ABOUT THIS TASK —
Give back the full data, unchanged and complete.

*** Opening SUPPLIED ENTRIES ***

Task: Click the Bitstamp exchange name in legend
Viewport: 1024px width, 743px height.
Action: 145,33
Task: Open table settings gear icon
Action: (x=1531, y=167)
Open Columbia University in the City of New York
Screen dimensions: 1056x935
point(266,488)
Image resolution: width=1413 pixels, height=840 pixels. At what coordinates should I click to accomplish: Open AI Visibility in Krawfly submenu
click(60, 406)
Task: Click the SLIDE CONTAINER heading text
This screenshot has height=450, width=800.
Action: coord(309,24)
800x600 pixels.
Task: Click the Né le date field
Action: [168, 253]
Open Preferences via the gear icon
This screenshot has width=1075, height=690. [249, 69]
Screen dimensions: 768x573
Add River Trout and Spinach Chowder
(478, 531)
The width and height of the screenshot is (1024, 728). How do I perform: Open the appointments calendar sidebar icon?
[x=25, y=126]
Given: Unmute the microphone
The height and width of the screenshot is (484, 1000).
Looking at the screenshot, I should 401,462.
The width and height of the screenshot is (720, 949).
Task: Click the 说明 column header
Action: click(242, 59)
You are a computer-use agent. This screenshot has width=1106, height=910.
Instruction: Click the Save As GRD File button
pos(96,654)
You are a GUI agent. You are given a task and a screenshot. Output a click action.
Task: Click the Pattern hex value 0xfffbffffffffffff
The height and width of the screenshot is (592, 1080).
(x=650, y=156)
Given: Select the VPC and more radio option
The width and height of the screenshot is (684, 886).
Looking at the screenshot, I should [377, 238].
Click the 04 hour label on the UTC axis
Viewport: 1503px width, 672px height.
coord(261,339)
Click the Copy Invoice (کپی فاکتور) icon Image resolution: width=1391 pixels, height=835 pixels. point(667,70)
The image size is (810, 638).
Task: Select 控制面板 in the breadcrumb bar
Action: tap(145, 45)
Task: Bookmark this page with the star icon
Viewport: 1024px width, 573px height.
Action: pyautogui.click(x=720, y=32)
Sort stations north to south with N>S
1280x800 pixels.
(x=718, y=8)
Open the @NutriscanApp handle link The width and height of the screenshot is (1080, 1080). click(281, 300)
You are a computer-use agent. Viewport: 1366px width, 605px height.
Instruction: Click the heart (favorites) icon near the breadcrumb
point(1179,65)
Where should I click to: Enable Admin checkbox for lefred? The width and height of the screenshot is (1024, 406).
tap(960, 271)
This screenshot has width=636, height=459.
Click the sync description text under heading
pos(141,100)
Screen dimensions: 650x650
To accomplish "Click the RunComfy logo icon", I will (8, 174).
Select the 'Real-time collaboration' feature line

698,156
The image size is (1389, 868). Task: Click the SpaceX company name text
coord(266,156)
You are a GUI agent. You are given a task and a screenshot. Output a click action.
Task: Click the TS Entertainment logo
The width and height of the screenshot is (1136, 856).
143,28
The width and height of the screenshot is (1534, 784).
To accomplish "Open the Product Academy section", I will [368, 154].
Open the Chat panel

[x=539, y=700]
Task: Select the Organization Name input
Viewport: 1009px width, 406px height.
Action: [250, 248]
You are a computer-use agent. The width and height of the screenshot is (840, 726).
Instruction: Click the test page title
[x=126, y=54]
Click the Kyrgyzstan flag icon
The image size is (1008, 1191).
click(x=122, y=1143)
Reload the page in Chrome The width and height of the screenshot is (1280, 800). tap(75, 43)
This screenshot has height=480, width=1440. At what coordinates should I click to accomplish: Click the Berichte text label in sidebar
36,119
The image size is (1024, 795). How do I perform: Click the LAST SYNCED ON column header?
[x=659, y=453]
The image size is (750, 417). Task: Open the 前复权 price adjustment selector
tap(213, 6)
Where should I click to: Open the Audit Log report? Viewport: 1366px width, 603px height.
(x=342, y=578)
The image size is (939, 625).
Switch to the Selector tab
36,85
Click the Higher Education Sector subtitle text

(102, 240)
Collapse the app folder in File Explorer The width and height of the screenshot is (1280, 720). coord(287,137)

*** Closing SUPPLIED ENTRIES ***

RESPONSE —
Task: Click the Bitstamp exchange name in legend
Viewport: 1024px width, 743px height.
Action: 145,33
Task: Open table settings gear icon
Action: (x=1531, y=167)
Open Columbia University in the City of New York
Screen dimensions: 1056x935
point(266,488)
Image resolution: width=1413 pixels, height=840 pixels. At what coordinates should I click to accomplish: Open AI Visibility in Krawfly submenu
click(60, 406)
Task: Click the SLIDE CONTAINER heading text
This screenshot has height=450, width=800.
Action: coord(309,24)
800x600 pixels.
Task: Click the Né le date field
Action: [168, 253]
Open Preferences via the gear icon
This screenshot has width=1075, height=690. [249, 69]
Screen dimensions: 768x573
Add River Trout and Spinach Chowder
(478, 531)
The width and height of the screenshot is (1024, 728). How do I perform: Open the appointments calendar sidebar icon?
[x=25, y=126]
Given: Unmute the microphone
The height and width of the screenshot is (484, 1000).
Looking at the screenshot, I should 401,462.
The width and height of the screenshot is (720, 949).
Task: Click the 说明 column header
Action: click(242, 59)
You are a computer-use agent. This screenshot has width=1106, height=910.
Instruction: Click the Save As GRD File button
pos(96,654)
You are a GUI agent. You are given a task and a screenshot. Output a click action.
Task: Click the Pattern hex value 0xfffbffffffffffff
The height and width of the screenshot is (592, 1080).
(x=650, y=156)
Given: Select the VPC and more radio option
The width and height of the screenshot is (684, 886).
Looking at the screenshot, I should [377, 238].
Click the 04 hour label on the UTC axis
Viewport: 1503px width, 672px height.
coord(261,339)
Click the Copy Invoice (کپی فاکتور) icon Image resolution: width=1391 pixels, height=835 pixels. point(667,70)
The image size is (810, 638).
Task: Select 控制面板 in the breadcrumb bar
Action: tap(145, 45)
Task: Bookmark this page with the star icon
Viewport: 1024px width, 573px height.
Action: pyautogui.click(x=720, y=32)
Sort stations north to south with N>S
1280x800 pixels.
(x=718, y=8)
Open the @NutriscanApp handle link The width and height of the screenshot is (1080, 1080). click(281, 300)
You are a computer-use agent. Viewport: 1366px width, 605px height.
Instruction: Click the heart (favorites) icon near the breadcrumb
point(1179,65)
Where should I click to: Enable Admin checkbox for lefred? The width and height of the screenshot is (1024, 406).
tap(960, 271)
This screenshot has width=636, height=459.
Click the sync description text under heading
pos(141,100)
Screen dimensions: 650x650
To accomplish "Click the RunComfy logo icon", I will (8, 174).
Select the 'Real-time collaboration' feature line

698,156
The image size is (1389, 868). Task: Click the SpaceX company name text
coord(266,156)
You are a GUI agent. You are given a task and a screenshot. Output a click action.
Task: Click the TS Entertainment logo
The width and height of the screenshot is (1136, 856).
143,28
The width and height of the screenshot is (1534, 784).
To accomplish "Open the Product Academy section", I will [368, 154].
Open the Chat panel

[x=539, y=700]
Task: Select the Organization Name input
Viewport: 1009px width, 406px height.
Action: [250, 248]
You are a computer-use agent. The width and height of the screenshot is (840, 726).
Instruction: Click the test page title
[x=126, y=54]
Click the Kyrgyzstan flag icon
The image size is (1008, 1191).
click(x=122, y=1143)
Reload the page in Chrome The width and height of the screenshot is (1280, 800). tap(75, 43)
This screenshot has height=480, width=1440. At what coordinates should I click to accomplish: Click the Berichte text label in sidebar
36,119
The image size is (1024, 795). How do I perform: Click the LAST SYNCED ON column header?
[x=659, y=453]
The image size is (750, 417). Task: Open the 前复权 price adjustment selector
tap(213, 6)
Where should I click to: Open the Audit Log report? Viewport: 1366px width, 603px height.
(x=342, y=578)
The image size is (939, 625).
Switch to the Selector tab
36,85
Click the Higher Education Sector subtitle text

(102, 240)
Collapse the app folder in File Explorer The width and height of the screenshot is (1280, 720). coord(287,137)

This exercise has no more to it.